DOCUMENT TEXT:
======

# Funny chicks with cabbage and lettuce



## GratefulGirl (Sep 10, 2012)

So the baby chicks have been uninterested in garlic, orange, kiwi and banana. But when I dropped a few pieces of cabbage and lettuce into the brooder the chase was on! Cabbage was the favorite and the chick in possession of the little slice would run around all over the coop peeping the whole time with the rest of the flock peeping and giving chase FAST little feet pitter pattering and the cabbage slice bouncing in her beak the whole time! Then she would put it down to try to eat some of it and another chick would steal it and the chase was on again. This went on for several minutes and I thought I was gonna bust a gut laughing it was one of the funniest things I have ever seen! Great entertainment for them and for me! I gotta figure out how to use that new video gadget so I can record it! I would love to hear your funny stories so please do share if you like.


----------



## briannasellars (May 14, 2013)

Aww! Sounds adorable! What kind of chicks do you have?


----------



## GratefulGirl (Sep 10, 2012)

I went for the ones who are docile, good layers, egg color variety and heat tolerant. Americauna, Buff Orpington, Dominque, Ideal 236, Rhode Island Red and Silver Lace Wyandotte. I'm sure I will be adding more next spring but 12 is a good start! How about you?

======

Source data:
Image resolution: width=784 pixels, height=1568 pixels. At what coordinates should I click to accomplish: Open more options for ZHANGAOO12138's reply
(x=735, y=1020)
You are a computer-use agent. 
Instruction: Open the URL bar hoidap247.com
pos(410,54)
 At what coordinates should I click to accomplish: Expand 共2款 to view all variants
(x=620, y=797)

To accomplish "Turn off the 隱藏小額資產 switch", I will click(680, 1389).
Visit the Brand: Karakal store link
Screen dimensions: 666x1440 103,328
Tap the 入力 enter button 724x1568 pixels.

======

ACTIONS TO TAKE:
1. Name every chicken breed that GratefulGirl lists in the forum thread about chicks chasing cabbage, spelling each as it appears there.
2. Reproduce the passage of the chick forum thread starting at "I went for the" and ending at "How about you?", word for word.
3. Write the next part of the forum thread about chicks chasing cabbage, beginning after its final sentence.

SET OF ANSWERS:
1. Americauna, Buff Orpington, Dominque, Ideal 236, Rhode Island Red, Silver Lace Wyandotte

2.
I went for the ones who are docile, good layers, egg color variety and heat tolerant. Americauna, Buff Orpington, Dominque, Ideal 236, Rhode Island Red and Silver Lace Wyandotte. I'm sure I will be adding more next spring but 12 is a good start! How about you?

3.
----------



## Itsacutefuzzball (Mar 16, 2013)

I went for eggs and friendliness in my chicks. I think I messed up when I got two leghorns though! I have 1 Barred rock, 2 leghorns, 2 Dominiques, and 1 partridge rock.


----------



## briannasellars (May 14, 2013)

GratefulGirl said:


> I went for the ones who are docile, good layers, egg color variety and heat tolerant. Americauna, Buff Orpington, Dominque, Ideal 236, Rhode Island Red and Silver Lace Wyandotte. I'm sure I will be adding more next spring but 12 is a good start! How about you?


I have Rhode Islands, Golden Laced Cotients and D'uccles.


----------



## kjohnstone (Mar 30, 2013)

I have fed mine cabbage too, shredded fine. (and yep, that's about how they acted. now the novelty is gone, but it still makes them happy and gets eaten very fast)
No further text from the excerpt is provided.